(Dataset entries)
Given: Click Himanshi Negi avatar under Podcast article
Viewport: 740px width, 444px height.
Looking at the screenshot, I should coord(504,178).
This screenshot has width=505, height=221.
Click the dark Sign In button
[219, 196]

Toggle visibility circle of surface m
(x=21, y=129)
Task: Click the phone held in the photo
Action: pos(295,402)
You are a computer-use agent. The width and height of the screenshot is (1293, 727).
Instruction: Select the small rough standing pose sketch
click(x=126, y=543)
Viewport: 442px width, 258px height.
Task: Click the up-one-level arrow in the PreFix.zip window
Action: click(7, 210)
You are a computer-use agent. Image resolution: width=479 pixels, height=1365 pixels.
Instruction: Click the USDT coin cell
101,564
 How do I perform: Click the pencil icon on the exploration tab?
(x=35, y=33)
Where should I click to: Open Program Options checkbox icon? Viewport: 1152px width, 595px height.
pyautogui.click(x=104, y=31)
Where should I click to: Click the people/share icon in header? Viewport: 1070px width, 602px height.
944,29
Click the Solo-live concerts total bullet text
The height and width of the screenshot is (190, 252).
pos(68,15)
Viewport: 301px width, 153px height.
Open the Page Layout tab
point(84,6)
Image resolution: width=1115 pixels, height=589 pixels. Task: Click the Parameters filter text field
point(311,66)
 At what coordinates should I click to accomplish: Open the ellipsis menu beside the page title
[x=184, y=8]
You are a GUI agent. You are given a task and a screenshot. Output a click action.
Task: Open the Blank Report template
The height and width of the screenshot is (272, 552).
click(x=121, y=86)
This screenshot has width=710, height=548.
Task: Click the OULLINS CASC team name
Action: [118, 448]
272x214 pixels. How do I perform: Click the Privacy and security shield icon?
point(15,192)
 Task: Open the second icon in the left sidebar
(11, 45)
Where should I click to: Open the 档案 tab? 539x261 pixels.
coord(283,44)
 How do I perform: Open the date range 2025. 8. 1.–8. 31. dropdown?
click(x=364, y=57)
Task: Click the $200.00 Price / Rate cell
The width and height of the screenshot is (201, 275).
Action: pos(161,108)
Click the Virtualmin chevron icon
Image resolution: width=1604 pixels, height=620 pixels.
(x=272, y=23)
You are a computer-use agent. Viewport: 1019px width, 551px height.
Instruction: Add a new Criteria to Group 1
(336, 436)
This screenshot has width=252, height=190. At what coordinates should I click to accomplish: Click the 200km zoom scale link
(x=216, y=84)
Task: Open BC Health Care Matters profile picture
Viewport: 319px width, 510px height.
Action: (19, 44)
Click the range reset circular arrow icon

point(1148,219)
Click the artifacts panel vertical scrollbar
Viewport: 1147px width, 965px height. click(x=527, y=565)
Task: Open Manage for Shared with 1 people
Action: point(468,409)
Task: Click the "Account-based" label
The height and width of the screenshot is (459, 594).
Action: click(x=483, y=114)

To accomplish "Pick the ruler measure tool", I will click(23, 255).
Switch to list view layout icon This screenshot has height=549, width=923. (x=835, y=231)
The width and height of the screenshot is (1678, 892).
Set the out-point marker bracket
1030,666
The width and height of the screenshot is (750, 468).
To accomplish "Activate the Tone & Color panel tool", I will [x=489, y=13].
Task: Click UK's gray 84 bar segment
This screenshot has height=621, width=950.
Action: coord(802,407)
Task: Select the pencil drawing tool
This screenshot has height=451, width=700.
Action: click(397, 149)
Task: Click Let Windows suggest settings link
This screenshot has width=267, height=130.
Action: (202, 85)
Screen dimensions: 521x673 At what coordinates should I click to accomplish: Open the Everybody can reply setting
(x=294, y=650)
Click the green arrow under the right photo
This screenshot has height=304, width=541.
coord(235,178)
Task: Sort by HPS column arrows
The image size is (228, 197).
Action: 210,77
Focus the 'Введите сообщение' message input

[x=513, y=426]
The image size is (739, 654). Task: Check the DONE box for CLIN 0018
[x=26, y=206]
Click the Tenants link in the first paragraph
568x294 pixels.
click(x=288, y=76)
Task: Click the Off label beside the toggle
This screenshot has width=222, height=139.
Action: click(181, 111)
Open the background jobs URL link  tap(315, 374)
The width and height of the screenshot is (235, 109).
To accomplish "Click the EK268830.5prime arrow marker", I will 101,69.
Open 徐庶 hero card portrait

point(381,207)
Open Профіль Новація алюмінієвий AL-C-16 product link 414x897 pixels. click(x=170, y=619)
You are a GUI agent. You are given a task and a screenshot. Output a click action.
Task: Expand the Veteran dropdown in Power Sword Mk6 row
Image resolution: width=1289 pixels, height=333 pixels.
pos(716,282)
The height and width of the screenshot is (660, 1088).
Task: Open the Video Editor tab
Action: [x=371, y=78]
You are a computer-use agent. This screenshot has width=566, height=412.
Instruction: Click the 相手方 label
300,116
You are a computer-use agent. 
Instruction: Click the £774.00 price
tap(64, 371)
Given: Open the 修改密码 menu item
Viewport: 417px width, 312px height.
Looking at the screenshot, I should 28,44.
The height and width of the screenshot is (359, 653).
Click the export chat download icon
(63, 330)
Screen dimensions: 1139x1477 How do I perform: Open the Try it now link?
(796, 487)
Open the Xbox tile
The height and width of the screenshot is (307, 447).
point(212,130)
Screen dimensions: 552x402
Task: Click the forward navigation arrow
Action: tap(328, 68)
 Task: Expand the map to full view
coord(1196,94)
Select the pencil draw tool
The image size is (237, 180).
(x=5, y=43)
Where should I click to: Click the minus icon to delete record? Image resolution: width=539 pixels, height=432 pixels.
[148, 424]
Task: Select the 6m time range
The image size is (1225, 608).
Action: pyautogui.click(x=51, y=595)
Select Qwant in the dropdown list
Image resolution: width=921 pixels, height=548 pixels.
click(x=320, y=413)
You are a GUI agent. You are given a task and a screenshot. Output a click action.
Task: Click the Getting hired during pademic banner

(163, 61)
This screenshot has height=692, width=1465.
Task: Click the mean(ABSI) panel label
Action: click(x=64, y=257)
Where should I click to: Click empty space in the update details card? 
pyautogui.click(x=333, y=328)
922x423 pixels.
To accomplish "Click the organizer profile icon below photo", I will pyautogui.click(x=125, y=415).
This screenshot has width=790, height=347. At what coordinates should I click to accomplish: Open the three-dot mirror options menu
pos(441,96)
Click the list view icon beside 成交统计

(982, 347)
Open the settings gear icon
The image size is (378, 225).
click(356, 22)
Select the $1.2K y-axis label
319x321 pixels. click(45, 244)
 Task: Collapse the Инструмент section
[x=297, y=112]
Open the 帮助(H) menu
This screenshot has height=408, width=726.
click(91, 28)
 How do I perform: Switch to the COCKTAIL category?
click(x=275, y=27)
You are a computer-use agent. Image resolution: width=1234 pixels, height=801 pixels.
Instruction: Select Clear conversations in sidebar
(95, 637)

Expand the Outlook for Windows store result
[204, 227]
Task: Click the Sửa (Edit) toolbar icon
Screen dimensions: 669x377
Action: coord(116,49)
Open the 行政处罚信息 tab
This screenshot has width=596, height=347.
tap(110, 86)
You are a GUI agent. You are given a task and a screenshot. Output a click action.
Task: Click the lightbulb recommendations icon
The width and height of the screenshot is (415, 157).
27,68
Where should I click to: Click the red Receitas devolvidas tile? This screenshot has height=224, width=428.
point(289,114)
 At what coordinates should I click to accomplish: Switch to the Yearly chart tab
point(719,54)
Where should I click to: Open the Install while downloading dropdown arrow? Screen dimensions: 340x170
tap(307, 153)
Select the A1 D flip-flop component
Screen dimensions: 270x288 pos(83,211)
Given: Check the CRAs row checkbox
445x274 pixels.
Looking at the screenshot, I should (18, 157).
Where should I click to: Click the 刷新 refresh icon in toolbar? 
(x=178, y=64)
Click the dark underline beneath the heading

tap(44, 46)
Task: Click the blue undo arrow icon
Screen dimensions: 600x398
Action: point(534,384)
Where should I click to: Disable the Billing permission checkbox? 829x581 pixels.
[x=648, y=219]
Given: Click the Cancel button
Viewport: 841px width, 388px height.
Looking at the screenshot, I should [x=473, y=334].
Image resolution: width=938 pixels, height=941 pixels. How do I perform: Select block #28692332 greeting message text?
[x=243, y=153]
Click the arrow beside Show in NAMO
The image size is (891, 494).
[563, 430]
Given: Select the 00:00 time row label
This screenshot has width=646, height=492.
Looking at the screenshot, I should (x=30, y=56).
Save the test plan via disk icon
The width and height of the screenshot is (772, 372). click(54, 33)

## Instructions for the task
Nothing but the lines from the one with "Screen dimensions: 600x398" through the last line of the entries should be repeated, and those exactly.

## Answer to the exercise
Screen dimensions: 600x398
Action: point(534,384)
Where should I click to: Disable the Billing permission checkbox? 829x581 pixels.
[x=648, y=219]
Given: Click the Cancel button
Viewport: 841px width, 388px height.
Looking at the screenshot, I should [x=473, y=334].
Image resolution: width=938 pixels, height=941 pixels. How do I perform: Select block #28692332 greeting message text?
[x=243, y=153]
Click the arrow beside Show in NAMO
The image size is (891, 494).
[563, 430]
Given: Select the 00:00 time row label
This screenshot has width=646, height=492.
Looking at the screenshot, I should (x=30, y=56).
Save the test plan via disk icon
The width and height of the screenshot is (772, 372). click(54, 33)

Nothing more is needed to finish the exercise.